Include no pictures. Output exactly the lines from the one that contains "Menu (390, 55)" through the final line of the entries.
Material provided: Begin
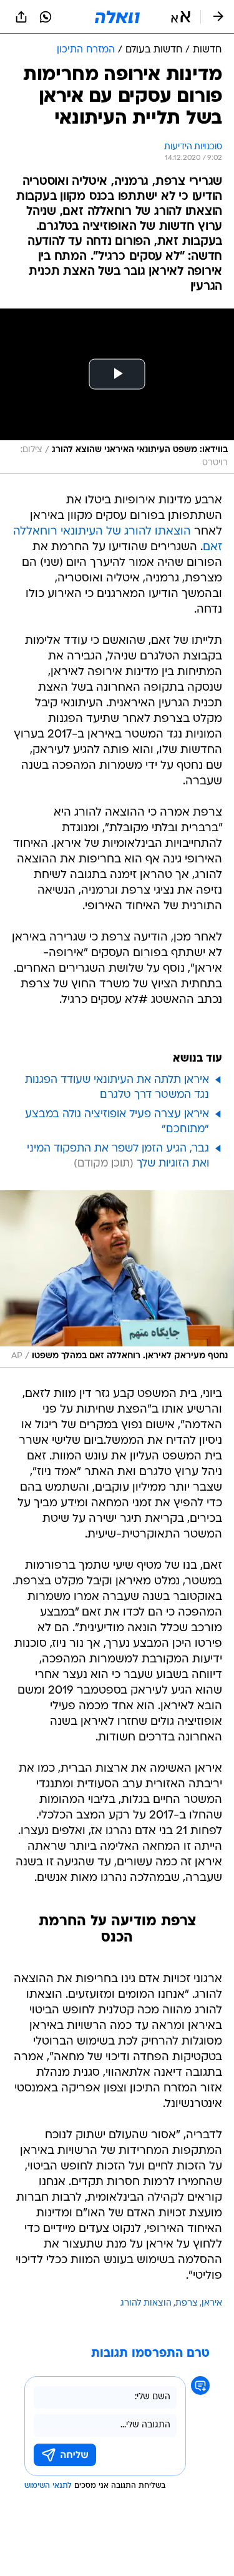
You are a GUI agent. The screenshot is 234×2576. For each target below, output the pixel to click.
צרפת (186, 2303)
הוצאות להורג (146, 2303)
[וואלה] (117, 17)
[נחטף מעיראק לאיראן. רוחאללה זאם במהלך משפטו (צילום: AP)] (117, 1279)
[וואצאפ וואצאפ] (45, 17)
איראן (212, 2303)
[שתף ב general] (21, 17)
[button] (180, 16)
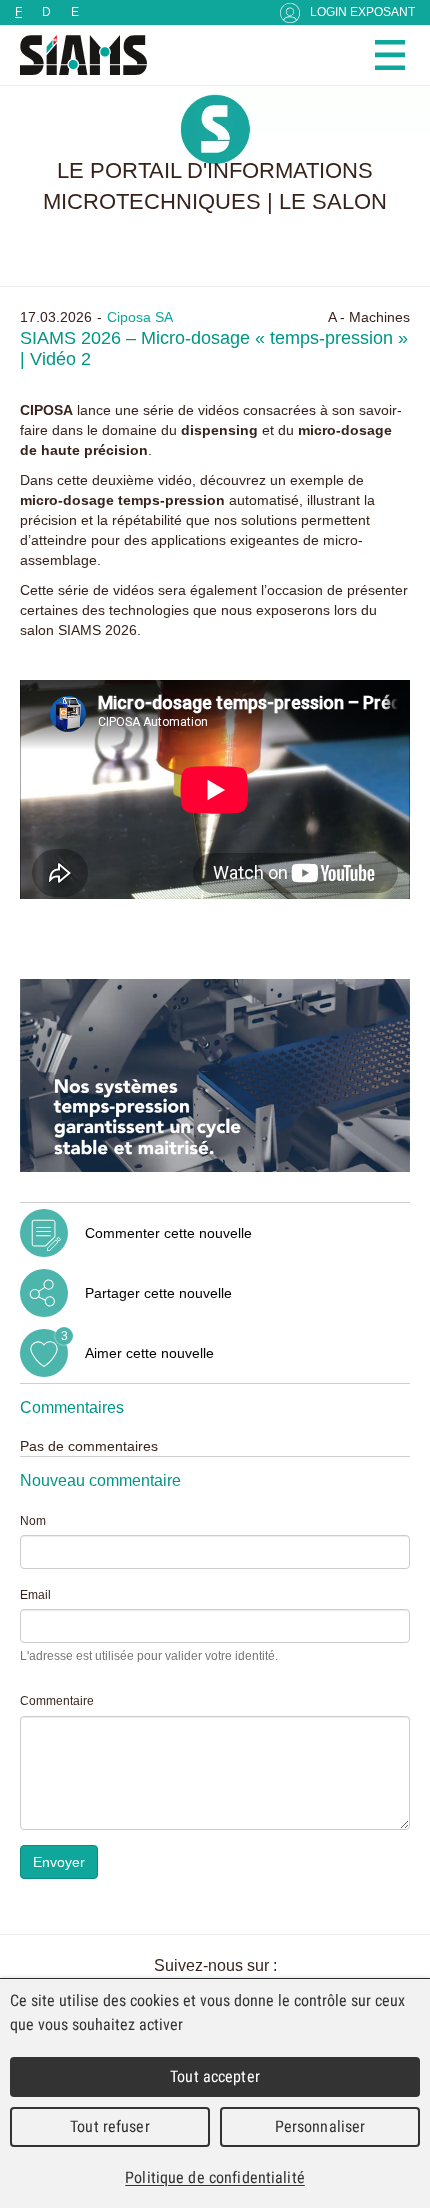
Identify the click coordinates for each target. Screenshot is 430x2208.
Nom (33, 1521)
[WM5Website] (75, 55)
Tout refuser (110, 2126)
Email (35, 1595)
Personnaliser (320, 2126)
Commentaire (57, 1701)
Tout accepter (215, 2076)
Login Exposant (362, 12)
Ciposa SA (140, 317)
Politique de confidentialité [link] (215, 2177)
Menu (390, 55)
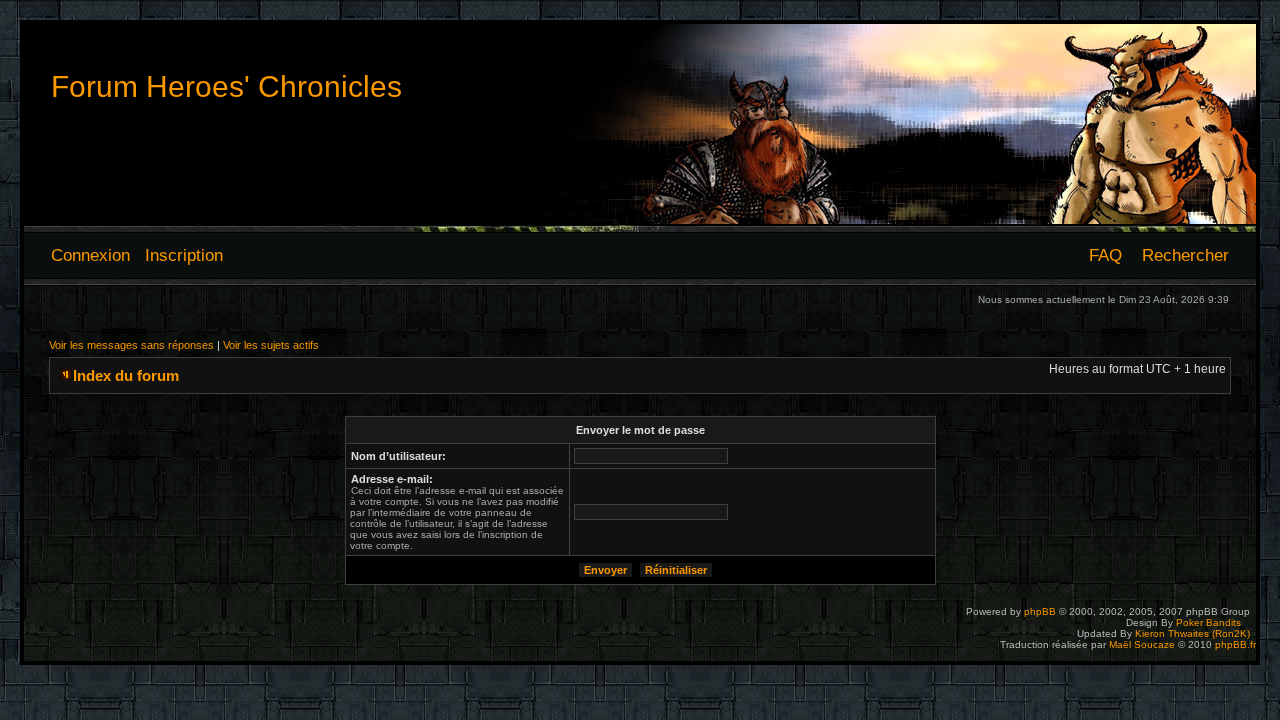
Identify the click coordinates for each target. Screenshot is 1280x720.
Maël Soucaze (1142, 644)
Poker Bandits (1208, 622)
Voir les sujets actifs (271, 345)
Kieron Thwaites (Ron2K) (1192, 633)
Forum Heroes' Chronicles (226, 86)
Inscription (184, 255)
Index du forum (126, 375)
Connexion (90, 255)
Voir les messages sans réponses (131, 345)
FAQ (1105, 255)
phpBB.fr (1235, 644)
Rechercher (1185, 255)
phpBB (1040, 611)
Material provided: End
Task result:
Menu (390, 55)
Identify the click coordinates for each target. Screenshot is 1280x720.
Maël Soucaze (1142, 644)
Poker Bandits (1208, 622)
Voir les sujets actifs (271, 345)
Kieron Thwaites (Ron2K) (1192, 633)
Forum Heroes' Chronicles (226, 86)
Inscription (184, 255)
Index du forum (126, 375)
Connexion (90, 255)
Voir les messages sans réponses (131, 345)
FAQ (1105, 255)
phpBB.fr (1235, 644)
Rechercher (1185, 255)
phpBB (1040, 611)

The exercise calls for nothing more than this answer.